Nvidia releases Paint me Picture – A web app for GauGAN2

akersten · on Nov 25, 2021

I really don't have anything constructive to say. I think in general we're getting too soft on shitty things, so I'm going to be harsh.

I clicked through to the demo site ( http://gaugan.org/gaugan2/ ) and it was horrible.

The interface is clunky, slow, and confusing. I actually had to zoom out in my browser to see the whole thing. Had to click through a non-HTTPs warning. The onboarding tutorial is pretty bad.

I got a generic picture of the milky way for any prompt I tried ("rocks", "trees"). If you press Enter in the prompt field it refreshes the page.

This feels like a hackathon front-end hooked up to an intro to PyTorch webservice. It's only neat because, unlike the other 20 copies of this same project I've seen, it was the only one that didn't immediately throw its hands up and say "server overloaded, please wait."

If I'm meant to be impressed or fearful of "big data deepfake AI," this isn't it.

[0] https://imgur.com/BNLDt6A

onion2k · on Nov 25, 2021

Your comment is a really good example of how startups can fail.

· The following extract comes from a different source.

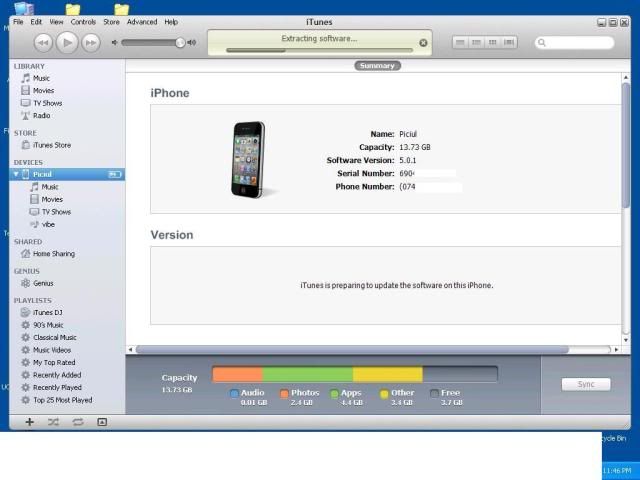Collapse the Piciul device tree
This screenshot has height=480, width=640.
pos(16,174)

Here we have a web app that does something very clever, built by great devs, that fails because it doesn't work the way users expect it to.

So many highly intelligent, super technical founders have a belief that their amazing tech will sell itself, so they don't put the time and effort necessary in to design, UX, or marketing, and they fail because their UI didn't make it clear what to do. It probably works brilliantly when they demo to people, with the authors driving it or helping users get the most from it. But when users have to use it without that help... It fails.

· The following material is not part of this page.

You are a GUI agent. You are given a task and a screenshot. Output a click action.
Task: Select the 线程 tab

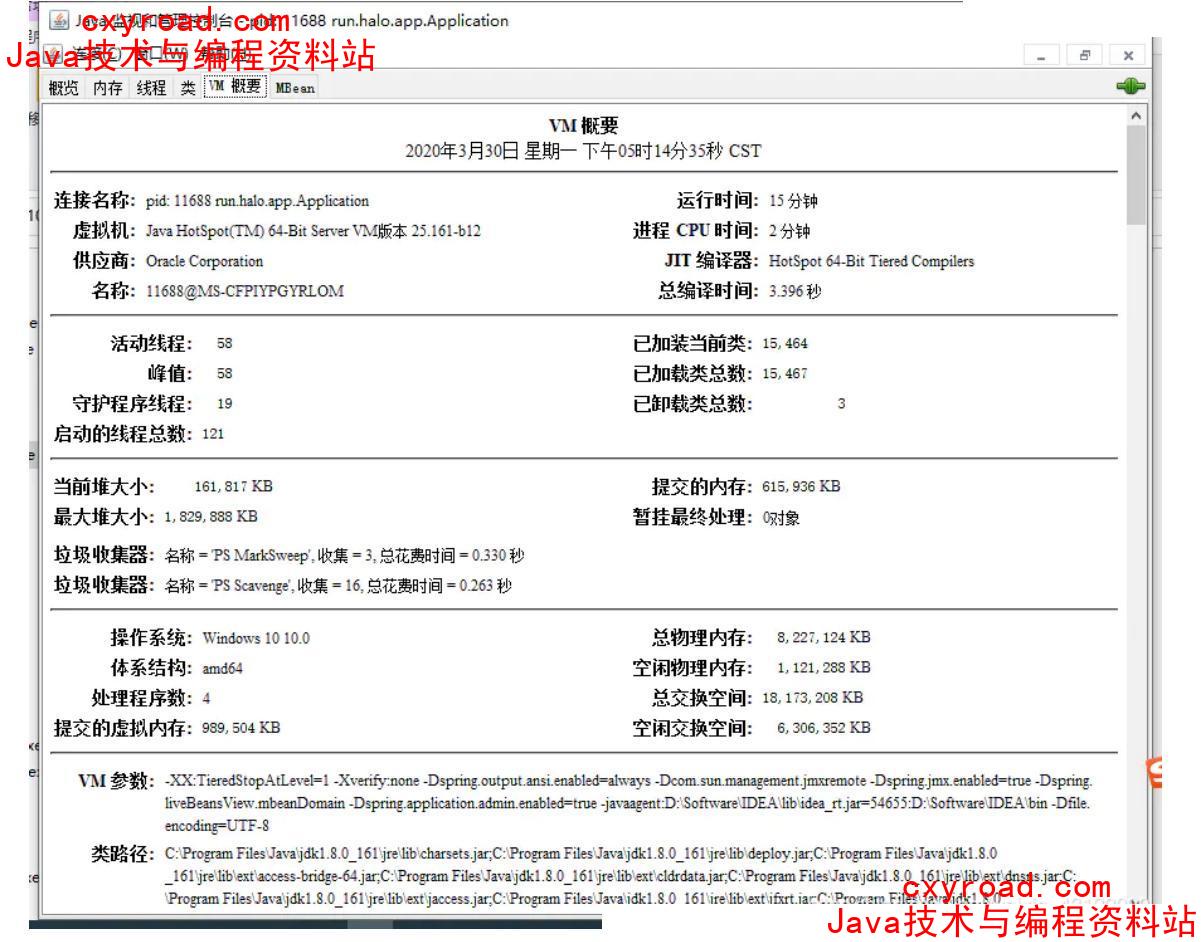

The lesson for founders here is simple - test your UX, because you won't get a second chance with most customers.

phist_mcgee · on Nov 25, 2021

The app I used worked nothing like the slick demo in the video. In fact, the UX and UI are some of the worst I have used in recent memory.

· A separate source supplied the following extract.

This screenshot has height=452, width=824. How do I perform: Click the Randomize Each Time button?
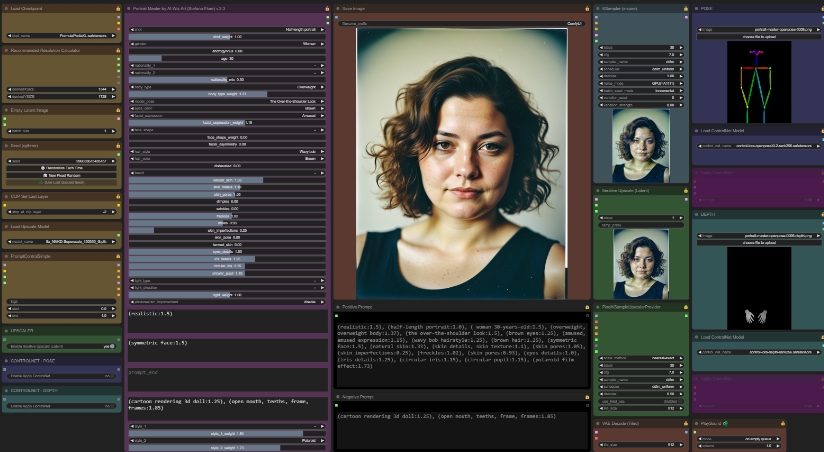point(60,167)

No matter what some backend folks believe, there will always need to be highly skilled front end engineers who can put together web apps in a way where the interface just 'gets out of the way' so you can focus on the actual utility.

hutzlibu · on Nov 25, 2021

"The app I used worked nothing like the slick demo in the video."

This point is very important and I hope to not do the same misstake.

Because I also watched the video, saw what was happening there, looked nice - but trying it for myself absolutely did not work as expected.

In other words, if there is a simple video with features shown - then trying it out needs to be as simple as the video, or it causes lots of frustration.

First time users do not want to deal with setup configs etc. first. This is something you want later.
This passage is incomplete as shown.